#### GEGEVEN TEKST ####

Omdat de woning niet werd verkocht, heeft [geïntimeerde] deze te huur aangeboden.
3.3.
[appellante] wilde de woning huren en partijen hebben eind april 2019 gecorrespondeerd over de voorwaarden. Daarbij heeft [appellante] gevraagd of zij de muur naast de keuken mocht verwijderen en of de muren mochten worden gestuct. [geïntimeerde] heeft daarop aangegeven dat de werkzaamheden akkoord zijn, maar dat [appellante] de kosten zelf dient te dragen. [geïntimeerde] heeft zich bereid verklaard de kosten voor het stucen te delen als de huurovereenkomst zou worden verlengd.
3.4.
Op 29 april 2019 hebben partijen een schriftelijke huurovereenkomst gesloten,
inhoudende dat [appellante] de woning per 1 mei 2019 huurt van [geïntimeerde] voor de duur van één jaar tegen een huurprijs van € 1.330,00 inclusief voorschot gas, water en licht. [appellante] heeft de huur voor mei 2019 en een borg van € 2.400,00 betaald.

#### GEGEVENSRIJEN ####

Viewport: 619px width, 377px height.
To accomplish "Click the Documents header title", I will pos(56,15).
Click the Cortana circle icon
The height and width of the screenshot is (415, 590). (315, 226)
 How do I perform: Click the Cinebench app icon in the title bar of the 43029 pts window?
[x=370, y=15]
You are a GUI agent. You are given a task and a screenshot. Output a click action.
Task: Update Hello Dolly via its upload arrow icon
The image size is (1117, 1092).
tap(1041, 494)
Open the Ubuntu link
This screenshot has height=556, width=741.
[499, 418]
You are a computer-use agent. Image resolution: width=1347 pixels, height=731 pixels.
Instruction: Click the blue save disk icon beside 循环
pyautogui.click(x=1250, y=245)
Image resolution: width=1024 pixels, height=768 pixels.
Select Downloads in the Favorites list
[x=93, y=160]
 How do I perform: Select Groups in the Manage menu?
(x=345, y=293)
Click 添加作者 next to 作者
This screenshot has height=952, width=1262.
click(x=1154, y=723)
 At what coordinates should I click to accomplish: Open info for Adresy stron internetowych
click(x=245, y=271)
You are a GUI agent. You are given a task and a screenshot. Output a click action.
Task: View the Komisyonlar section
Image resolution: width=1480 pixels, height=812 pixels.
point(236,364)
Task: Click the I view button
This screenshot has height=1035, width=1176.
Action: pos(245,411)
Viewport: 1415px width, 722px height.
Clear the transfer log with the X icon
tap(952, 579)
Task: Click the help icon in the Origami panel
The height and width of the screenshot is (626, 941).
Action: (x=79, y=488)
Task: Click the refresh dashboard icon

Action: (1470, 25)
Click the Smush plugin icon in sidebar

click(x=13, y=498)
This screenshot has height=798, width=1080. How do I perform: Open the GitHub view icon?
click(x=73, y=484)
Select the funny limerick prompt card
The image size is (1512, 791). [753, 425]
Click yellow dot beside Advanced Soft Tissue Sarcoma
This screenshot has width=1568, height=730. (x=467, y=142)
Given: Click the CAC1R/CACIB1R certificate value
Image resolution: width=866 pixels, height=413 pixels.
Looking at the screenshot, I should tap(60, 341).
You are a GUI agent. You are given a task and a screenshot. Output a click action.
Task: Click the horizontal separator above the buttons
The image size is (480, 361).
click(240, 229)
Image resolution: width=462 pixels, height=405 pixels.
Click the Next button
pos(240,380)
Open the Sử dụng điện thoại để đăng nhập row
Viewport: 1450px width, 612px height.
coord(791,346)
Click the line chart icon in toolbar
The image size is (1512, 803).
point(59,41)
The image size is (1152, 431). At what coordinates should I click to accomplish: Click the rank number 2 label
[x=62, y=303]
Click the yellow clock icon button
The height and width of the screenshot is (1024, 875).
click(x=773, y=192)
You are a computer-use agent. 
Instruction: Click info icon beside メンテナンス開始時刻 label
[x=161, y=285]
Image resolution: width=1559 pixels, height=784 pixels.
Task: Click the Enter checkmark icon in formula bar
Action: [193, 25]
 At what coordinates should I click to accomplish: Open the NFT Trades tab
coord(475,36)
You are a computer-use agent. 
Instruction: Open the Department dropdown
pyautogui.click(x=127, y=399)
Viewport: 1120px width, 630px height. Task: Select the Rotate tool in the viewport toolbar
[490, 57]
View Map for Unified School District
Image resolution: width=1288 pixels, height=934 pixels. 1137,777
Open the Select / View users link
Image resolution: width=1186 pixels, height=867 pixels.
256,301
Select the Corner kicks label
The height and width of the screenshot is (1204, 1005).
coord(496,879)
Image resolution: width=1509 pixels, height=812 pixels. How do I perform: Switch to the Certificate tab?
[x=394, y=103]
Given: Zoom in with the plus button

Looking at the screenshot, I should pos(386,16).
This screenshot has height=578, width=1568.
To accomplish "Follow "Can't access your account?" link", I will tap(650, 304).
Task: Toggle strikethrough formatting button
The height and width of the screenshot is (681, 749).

####

KORTE OPDRACHT:
Beantwoord de volgende vragen over de tekst over de huur van de woning en nummer je antwoorden op dezelfde manier.
1. Op welke datum hebben partijen de schriftelijke huurovereenkomst gesloten?
2. Onder welke voorwaarde was [geïntimeerde] bereid de kosten voor het stucen te delen?
3. Hoe hoog was de borg die [appellante] heeft betaald?

ANTWOORD OP OPDRACHT:
1. Op 29 april 2019.
2. Als de huurovereenkomst zou worden verlengd.
3. € 2.400,00.